— Prompt 1 —
From the page on removing duplicates from a list, list every program that is run in its command lines.
— Prompt 2 —
Answer these from the page on removing duplicates from a list:
(a) What does the page suggest using if nl is missing from the system?
(b) What is the numbering used for once the duplicates are removed?
(c) Which command in the pipeline removes the inserted numbering?
— Prompt 3 —
Shorten the paragraph of the page on removing duplicates from a list that starts "There is an easy way to keep", keeping its main facts.

[BEGIN Passage provided]

If you have got a list like this:
one two one three one two four
and you want to remove the duplicates from the list, chances are that you will end up with this result:
four one three two
Because you are using a command like:
sort -u < list.txt
or the longer form:
cat list.txt | sort | uniq
There is an easy way to keep the original order of the list and remove the duplicates in an oneliner.
For this you need to number the entries in the list with this command:
nl list.txt
If you don't have nl on your system, you can use cat -n or whatever tickles your fancy.
This will give you the list:
1 one 2 two 3 one 4 three 5 one 6 two 7 four
We will use the numbering to restore the original order when we are done removing the duplicates.
Next thing is to sort the list on the second field:
nl list.txt | sort -k2
7 four 1 one 3 one 5 one 4 three 2 two 6 two
and tell sort to remove the lines with duplicate fields:
nl list.txt | sort -k2 -u
7 four 1 one 4 three 2 two
All that is left is to restore the original order:
nl list.txt | sort -k2 -u | sort -n
1 one 2 two 4 three 7 four
and get rid of our inserted numbering:
nl list.txt | sort -k2 -u | sort -n | cut -f2-
one two three four
Imagine trying to do this on a Windows box, I wouldn't know where to start 😉

[END Passage provided]
[BEGIN Data provided]

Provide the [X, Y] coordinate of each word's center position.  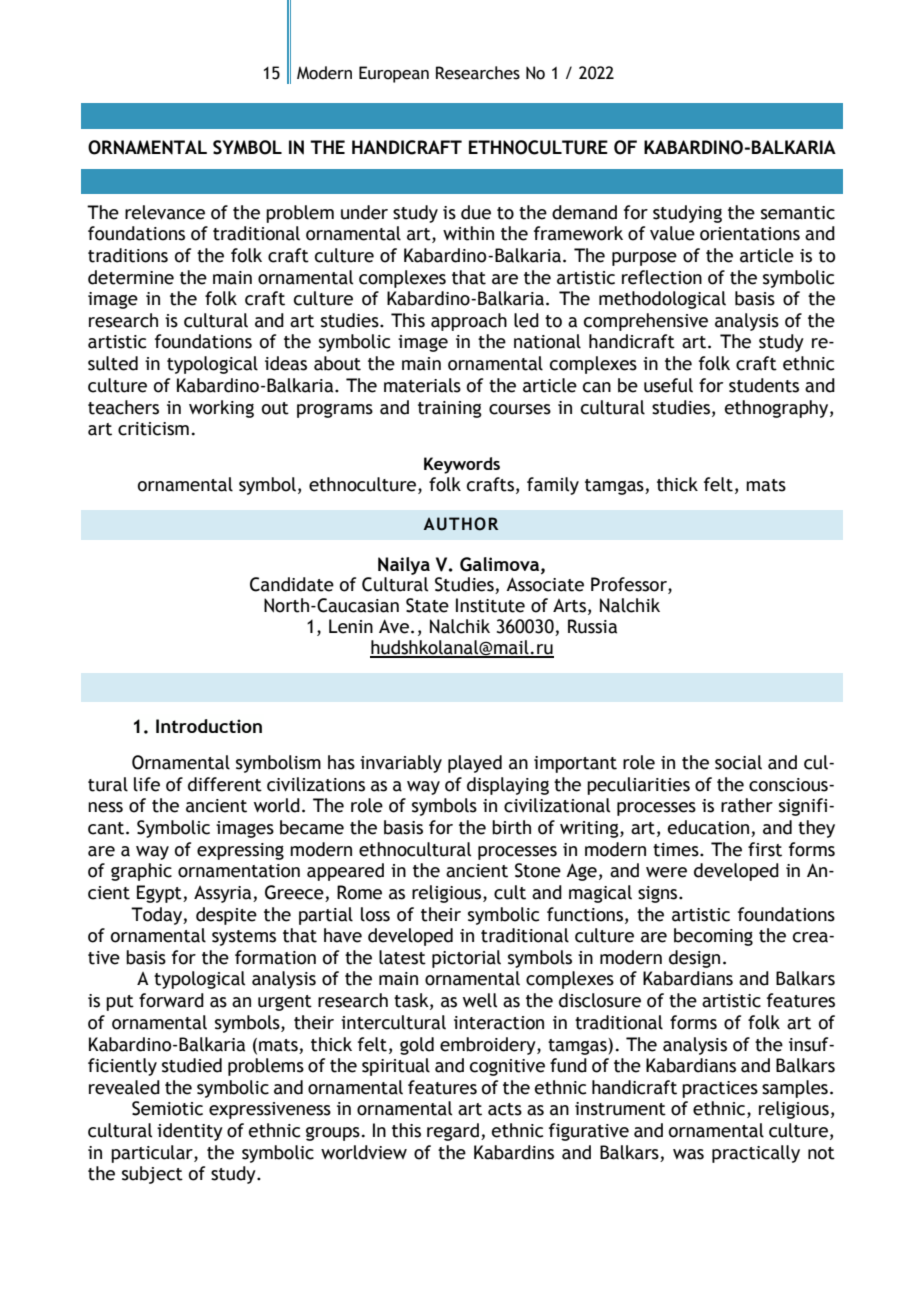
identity [190, 1132]
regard [453, 1132]
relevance [165, 212]
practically [756, 1154]
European [394, 74]
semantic [798, 213]
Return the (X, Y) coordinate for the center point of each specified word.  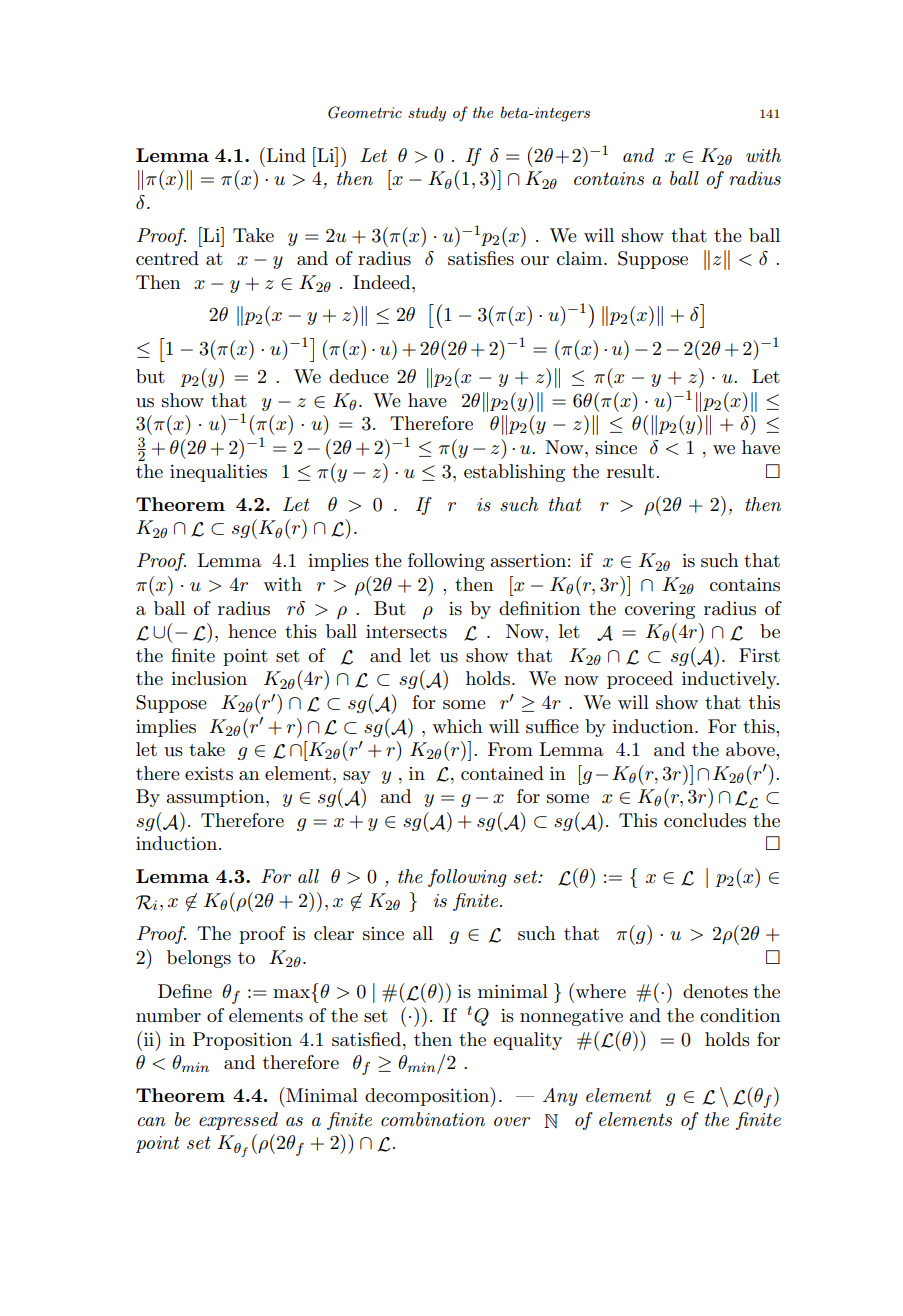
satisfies (481, 258)
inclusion (209, 678)
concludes (705, 820)
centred (167, 258)
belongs (199, 959)
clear (334, 933)
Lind (285, 154)
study (427, 114)
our (535, 261)
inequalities (218, 473)
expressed (238, 1121)
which (457, 726)
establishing (514, 473)
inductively (730, 680)
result (630, 471)
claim (581, 258)
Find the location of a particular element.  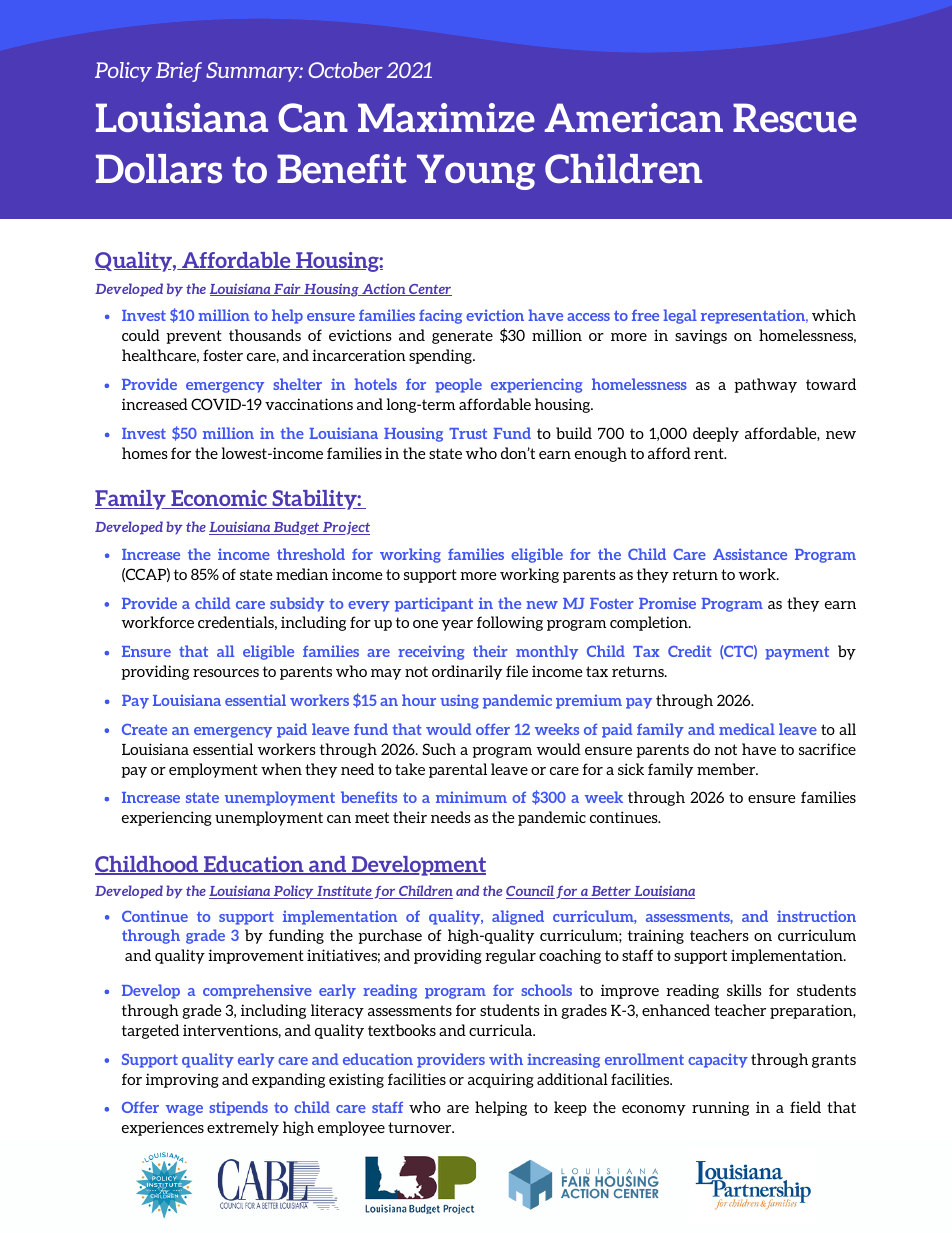

Maximize is located at coordinates (446, 117).
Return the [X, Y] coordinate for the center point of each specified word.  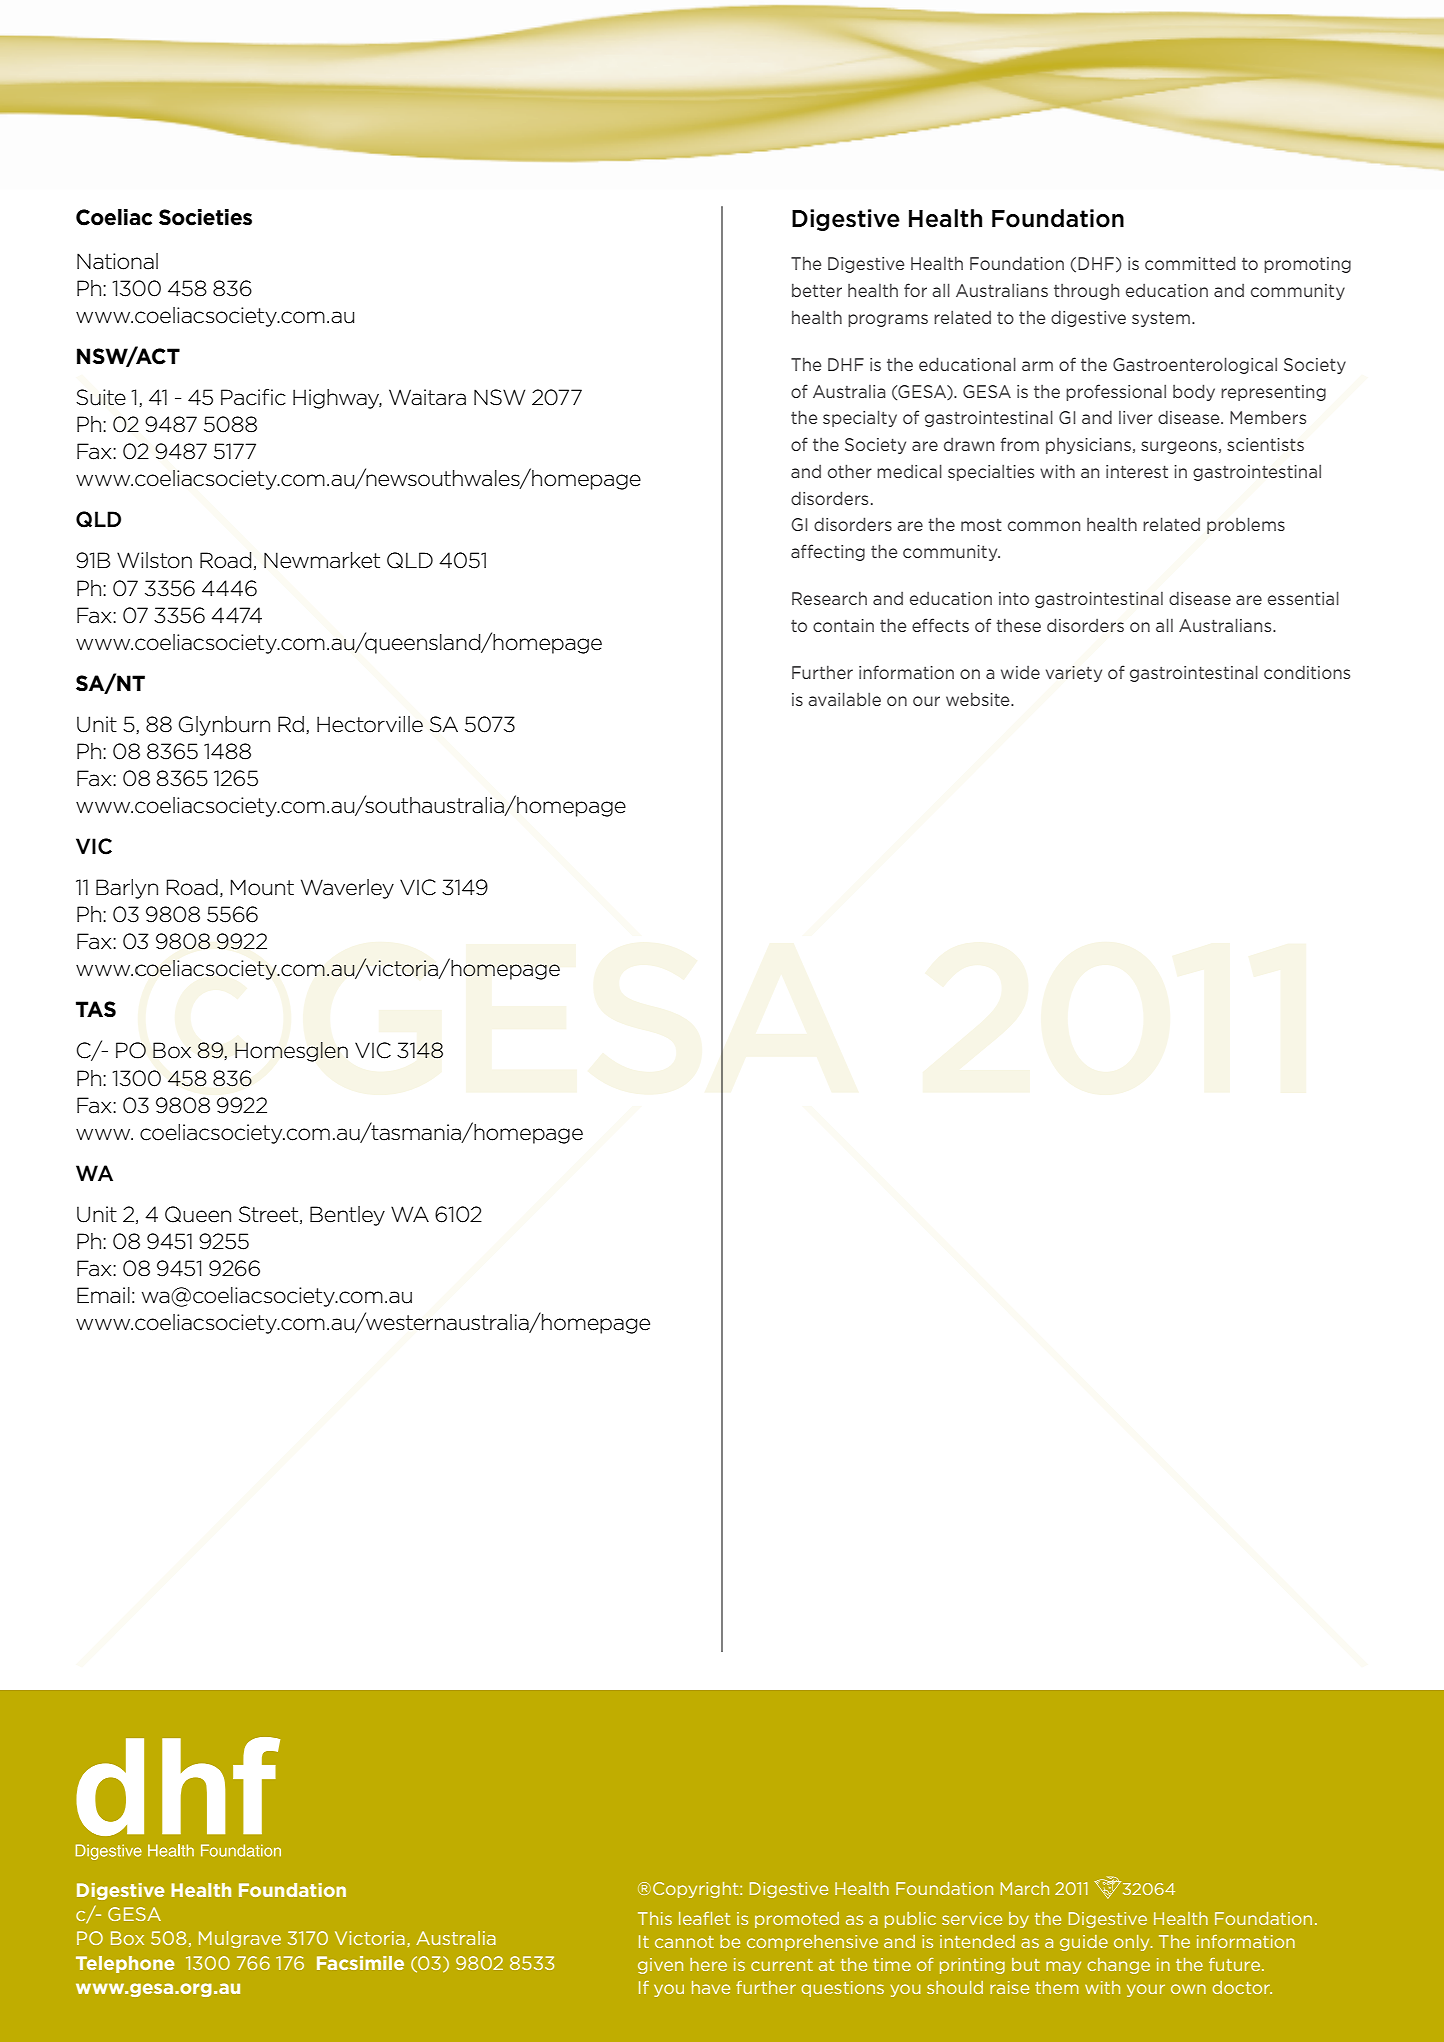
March [1024, 1888]
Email [103, 1295]
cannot [684, 1942]
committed [1190, 263]
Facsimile [360, 1963]
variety [1074, 674]
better [817, 290]
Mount [262, 887]
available [844, 699]
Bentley [347, 1216]
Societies [205, 217]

[END Data provided]

— Worked solution 1 —
sort, cat, uniq, nl, cut

— Worked solution 2 —
(a) cat -n, or whatever tickles your fancy.
(b) To restore the original order.
(c) cut -f2-

— Worked solution 3 —
A simple one-liner removes duplicates and keeps the list's original order.